* WHAT NEEDS TO BE DONE
Would you output the entries below only from the line containing "Faça login (781, 16)" through the line containing "APARELHOS IMPORTADOS (1124, 189)", exactly as they stand and with both ends included?

Dataset excerpts:
= = = =
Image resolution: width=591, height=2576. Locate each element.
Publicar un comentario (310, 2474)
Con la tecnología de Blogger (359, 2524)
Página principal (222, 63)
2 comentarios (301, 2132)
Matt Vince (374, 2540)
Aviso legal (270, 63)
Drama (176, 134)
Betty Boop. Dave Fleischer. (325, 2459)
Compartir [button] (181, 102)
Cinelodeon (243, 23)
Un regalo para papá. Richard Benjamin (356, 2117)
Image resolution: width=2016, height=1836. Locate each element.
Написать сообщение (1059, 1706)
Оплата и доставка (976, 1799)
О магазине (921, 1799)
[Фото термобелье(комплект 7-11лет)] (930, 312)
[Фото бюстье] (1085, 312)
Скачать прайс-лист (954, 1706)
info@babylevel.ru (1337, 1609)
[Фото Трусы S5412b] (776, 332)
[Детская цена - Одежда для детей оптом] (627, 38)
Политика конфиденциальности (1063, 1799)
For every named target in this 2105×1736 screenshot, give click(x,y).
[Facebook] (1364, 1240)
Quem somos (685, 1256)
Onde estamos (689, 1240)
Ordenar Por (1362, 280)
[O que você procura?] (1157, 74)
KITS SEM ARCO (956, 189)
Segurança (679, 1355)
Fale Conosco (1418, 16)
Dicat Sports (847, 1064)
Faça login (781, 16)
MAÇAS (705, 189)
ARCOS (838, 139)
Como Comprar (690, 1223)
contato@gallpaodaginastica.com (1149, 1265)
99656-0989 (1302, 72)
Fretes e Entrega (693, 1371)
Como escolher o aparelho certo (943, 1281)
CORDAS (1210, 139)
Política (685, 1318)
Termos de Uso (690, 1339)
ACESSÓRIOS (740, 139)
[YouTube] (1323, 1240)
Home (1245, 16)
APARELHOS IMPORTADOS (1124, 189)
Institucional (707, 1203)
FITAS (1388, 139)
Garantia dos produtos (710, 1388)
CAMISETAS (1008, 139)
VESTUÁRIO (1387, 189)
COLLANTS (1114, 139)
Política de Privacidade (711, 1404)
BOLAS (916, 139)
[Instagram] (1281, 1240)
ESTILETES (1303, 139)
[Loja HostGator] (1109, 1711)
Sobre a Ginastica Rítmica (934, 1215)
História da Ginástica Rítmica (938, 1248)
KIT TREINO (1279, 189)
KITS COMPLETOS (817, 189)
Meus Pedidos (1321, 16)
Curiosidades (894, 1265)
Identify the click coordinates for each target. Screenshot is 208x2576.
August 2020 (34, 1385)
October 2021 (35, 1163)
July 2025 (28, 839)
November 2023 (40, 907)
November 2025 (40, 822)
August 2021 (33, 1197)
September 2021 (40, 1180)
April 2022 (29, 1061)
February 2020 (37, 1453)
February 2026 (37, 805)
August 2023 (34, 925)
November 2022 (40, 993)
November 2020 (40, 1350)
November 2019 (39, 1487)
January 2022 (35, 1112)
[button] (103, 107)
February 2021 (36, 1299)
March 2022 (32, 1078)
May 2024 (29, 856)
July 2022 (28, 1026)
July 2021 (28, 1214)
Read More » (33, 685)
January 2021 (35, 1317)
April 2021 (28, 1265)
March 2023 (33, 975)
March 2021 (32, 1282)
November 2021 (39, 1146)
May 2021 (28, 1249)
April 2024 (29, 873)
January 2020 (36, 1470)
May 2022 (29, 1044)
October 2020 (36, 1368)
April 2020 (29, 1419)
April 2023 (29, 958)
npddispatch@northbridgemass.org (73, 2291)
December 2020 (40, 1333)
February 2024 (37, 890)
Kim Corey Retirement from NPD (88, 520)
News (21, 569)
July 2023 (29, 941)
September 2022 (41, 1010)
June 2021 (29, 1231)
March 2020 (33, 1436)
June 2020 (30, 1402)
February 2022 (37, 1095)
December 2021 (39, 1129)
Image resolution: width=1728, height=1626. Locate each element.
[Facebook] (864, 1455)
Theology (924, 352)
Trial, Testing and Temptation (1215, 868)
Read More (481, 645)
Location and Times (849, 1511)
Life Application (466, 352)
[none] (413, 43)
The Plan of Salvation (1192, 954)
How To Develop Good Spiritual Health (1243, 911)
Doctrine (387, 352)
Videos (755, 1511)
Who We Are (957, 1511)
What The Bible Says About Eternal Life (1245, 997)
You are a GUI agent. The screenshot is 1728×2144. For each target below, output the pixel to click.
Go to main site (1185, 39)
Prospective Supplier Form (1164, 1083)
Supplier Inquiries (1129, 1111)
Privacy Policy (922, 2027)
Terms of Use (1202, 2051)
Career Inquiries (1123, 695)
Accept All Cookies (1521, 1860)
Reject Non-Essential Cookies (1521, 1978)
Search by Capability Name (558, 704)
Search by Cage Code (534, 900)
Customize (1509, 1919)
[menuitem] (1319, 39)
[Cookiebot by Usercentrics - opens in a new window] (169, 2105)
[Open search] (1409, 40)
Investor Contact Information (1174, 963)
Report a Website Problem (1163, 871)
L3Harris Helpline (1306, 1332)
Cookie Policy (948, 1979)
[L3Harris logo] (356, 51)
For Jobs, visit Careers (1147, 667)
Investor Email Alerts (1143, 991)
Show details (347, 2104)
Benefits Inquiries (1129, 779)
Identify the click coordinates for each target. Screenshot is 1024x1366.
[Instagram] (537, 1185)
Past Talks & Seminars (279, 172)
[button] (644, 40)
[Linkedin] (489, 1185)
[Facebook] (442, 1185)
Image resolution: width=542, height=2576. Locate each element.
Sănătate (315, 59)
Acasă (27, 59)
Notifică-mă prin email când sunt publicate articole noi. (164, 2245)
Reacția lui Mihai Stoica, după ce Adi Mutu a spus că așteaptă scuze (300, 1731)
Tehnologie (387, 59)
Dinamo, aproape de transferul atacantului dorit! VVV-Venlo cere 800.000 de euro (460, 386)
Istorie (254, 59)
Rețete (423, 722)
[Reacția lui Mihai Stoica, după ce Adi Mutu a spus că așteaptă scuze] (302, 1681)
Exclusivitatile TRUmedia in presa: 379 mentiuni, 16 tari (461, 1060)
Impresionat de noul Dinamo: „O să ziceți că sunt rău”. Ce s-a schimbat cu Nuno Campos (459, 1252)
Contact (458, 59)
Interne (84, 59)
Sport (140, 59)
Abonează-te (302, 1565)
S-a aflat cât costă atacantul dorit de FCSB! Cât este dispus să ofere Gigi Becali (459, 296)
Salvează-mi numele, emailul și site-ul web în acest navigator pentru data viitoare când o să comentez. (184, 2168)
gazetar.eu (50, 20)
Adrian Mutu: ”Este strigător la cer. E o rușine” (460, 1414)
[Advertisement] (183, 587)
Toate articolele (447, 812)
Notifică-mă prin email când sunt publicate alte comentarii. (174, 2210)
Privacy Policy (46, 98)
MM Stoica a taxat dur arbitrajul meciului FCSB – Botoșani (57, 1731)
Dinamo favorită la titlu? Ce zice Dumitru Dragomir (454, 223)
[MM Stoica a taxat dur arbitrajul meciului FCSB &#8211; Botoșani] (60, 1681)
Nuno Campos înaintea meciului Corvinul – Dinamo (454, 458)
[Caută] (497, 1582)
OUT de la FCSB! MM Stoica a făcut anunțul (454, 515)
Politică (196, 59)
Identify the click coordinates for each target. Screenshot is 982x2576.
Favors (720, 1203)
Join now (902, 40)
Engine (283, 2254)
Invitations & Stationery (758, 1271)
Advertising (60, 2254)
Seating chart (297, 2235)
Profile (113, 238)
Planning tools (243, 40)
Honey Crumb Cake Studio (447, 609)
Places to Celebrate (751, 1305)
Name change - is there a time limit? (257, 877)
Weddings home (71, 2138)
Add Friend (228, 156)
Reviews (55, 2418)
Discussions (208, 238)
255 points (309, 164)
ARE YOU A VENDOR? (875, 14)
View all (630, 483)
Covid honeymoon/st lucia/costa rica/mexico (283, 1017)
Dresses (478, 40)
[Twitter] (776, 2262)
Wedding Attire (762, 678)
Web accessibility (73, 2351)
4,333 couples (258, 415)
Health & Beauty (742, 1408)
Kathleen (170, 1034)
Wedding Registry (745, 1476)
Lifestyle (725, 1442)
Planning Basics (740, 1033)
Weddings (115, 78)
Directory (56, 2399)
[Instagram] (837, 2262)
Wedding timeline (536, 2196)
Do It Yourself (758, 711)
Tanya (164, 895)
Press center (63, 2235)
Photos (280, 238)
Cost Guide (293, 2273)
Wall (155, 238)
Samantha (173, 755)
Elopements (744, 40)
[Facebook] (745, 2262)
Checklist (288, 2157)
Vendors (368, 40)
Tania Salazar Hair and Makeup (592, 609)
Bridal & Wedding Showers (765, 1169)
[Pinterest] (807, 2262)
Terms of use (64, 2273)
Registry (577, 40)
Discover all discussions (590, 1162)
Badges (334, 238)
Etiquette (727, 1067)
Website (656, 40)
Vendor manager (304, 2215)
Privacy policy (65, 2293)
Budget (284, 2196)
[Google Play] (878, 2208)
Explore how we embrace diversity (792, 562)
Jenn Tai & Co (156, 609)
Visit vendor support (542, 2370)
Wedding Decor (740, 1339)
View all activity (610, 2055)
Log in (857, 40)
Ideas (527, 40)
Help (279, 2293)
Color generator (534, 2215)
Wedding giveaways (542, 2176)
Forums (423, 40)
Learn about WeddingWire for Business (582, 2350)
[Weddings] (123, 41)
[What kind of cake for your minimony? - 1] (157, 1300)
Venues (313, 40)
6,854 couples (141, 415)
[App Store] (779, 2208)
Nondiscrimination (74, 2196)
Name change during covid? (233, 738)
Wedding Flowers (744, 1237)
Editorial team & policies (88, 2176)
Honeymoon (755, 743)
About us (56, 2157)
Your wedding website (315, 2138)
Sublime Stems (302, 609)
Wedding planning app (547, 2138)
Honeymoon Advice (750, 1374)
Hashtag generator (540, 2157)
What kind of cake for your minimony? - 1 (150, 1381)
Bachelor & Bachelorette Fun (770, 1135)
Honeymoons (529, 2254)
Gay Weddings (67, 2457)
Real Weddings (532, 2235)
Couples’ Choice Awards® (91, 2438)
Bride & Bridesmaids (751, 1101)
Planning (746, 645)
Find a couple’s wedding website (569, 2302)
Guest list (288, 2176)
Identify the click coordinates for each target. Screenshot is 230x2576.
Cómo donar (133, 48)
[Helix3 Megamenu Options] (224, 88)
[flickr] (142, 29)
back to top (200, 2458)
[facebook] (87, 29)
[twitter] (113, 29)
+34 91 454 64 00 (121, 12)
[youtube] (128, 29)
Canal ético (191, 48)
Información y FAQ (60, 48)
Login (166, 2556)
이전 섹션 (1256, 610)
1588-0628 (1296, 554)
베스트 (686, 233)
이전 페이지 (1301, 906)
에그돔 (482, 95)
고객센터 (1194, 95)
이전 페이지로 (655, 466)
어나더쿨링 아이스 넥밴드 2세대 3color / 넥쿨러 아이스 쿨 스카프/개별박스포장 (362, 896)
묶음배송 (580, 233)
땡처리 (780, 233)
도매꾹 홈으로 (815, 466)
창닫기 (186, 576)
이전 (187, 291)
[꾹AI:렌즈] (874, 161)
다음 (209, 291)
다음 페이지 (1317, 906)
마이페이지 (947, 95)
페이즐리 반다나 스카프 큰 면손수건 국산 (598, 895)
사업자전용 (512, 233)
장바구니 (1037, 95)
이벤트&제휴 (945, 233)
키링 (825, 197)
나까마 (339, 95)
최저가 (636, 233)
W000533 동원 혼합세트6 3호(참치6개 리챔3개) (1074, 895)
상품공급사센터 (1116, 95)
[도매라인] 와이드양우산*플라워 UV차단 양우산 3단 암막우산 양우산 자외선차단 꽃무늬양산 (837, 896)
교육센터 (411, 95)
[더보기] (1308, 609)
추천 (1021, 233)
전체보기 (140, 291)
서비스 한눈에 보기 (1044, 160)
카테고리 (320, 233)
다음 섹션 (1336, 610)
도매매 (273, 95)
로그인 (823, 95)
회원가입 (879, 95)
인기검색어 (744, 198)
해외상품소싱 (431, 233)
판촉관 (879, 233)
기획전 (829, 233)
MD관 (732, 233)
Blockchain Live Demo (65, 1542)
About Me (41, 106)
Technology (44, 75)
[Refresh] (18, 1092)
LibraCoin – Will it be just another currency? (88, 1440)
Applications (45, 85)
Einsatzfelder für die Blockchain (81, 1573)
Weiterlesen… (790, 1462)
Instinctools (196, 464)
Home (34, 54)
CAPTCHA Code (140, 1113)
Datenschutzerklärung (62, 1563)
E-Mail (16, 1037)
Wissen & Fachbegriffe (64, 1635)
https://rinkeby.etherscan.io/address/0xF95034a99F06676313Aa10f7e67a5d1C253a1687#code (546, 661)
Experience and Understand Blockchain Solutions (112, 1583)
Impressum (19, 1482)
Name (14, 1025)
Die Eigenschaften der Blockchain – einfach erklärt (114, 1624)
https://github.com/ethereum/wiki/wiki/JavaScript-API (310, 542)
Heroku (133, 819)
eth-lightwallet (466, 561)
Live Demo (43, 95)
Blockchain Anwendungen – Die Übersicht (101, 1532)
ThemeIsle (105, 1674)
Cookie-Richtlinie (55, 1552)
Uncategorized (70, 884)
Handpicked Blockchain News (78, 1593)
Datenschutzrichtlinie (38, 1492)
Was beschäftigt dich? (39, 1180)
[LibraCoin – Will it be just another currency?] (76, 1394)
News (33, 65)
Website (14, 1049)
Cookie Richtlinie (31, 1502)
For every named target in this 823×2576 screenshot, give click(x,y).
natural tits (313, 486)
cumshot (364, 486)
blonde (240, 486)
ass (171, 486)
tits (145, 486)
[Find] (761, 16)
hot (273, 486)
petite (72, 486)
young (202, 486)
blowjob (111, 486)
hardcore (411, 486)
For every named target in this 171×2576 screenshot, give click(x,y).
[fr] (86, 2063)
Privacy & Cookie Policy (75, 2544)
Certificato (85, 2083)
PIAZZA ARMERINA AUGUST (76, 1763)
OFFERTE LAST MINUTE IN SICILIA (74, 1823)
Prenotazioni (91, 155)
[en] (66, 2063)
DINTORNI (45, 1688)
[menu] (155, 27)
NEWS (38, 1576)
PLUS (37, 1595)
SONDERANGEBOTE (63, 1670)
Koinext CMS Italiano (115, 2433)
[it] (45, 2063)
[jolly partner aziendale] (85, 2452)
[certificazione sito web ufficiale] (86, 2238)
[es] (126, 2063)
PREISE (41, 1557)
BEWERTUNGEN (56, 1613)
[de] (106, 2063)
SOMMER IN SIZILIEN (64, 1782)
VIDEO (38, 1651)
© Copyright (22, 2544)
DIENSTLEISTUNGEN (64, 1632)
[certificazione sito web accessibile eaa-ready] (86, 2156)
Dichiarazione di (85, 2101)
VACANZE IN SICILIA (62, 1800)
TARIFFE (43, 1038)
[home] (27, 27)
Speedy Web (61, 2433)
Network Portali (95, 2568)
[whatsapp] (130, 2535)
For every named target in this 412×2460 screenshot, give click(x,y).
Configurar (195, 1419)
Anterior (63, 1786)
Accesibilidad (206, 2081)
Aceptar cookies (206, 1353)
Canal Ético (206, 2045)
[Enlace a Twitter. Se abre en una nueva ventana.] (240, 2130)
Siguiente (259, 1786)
= = = =
* RESPONSE TO THIS EXERCISE
Faça login (781, 16)
MAÇAS (705, 189)
ARCOS (838, 139)
Como Comprar (690, 1223)
contato@gallpaodaginastica.com (1149, 1265)
99656-0989 (1302, 72)
Fretes e Entrega (693, 1371)
Como escolher o aparelho certo (943, 1281)
CORDAS (1210, 139)
Política (685, 1318)
Termos de Uso (690, 1339)
ACESSÓRIOS (740, 139)
[YouTube] (1323, 1240)
Home (1245, 16)
APARELHOS IMPORTADOS (1124, 189)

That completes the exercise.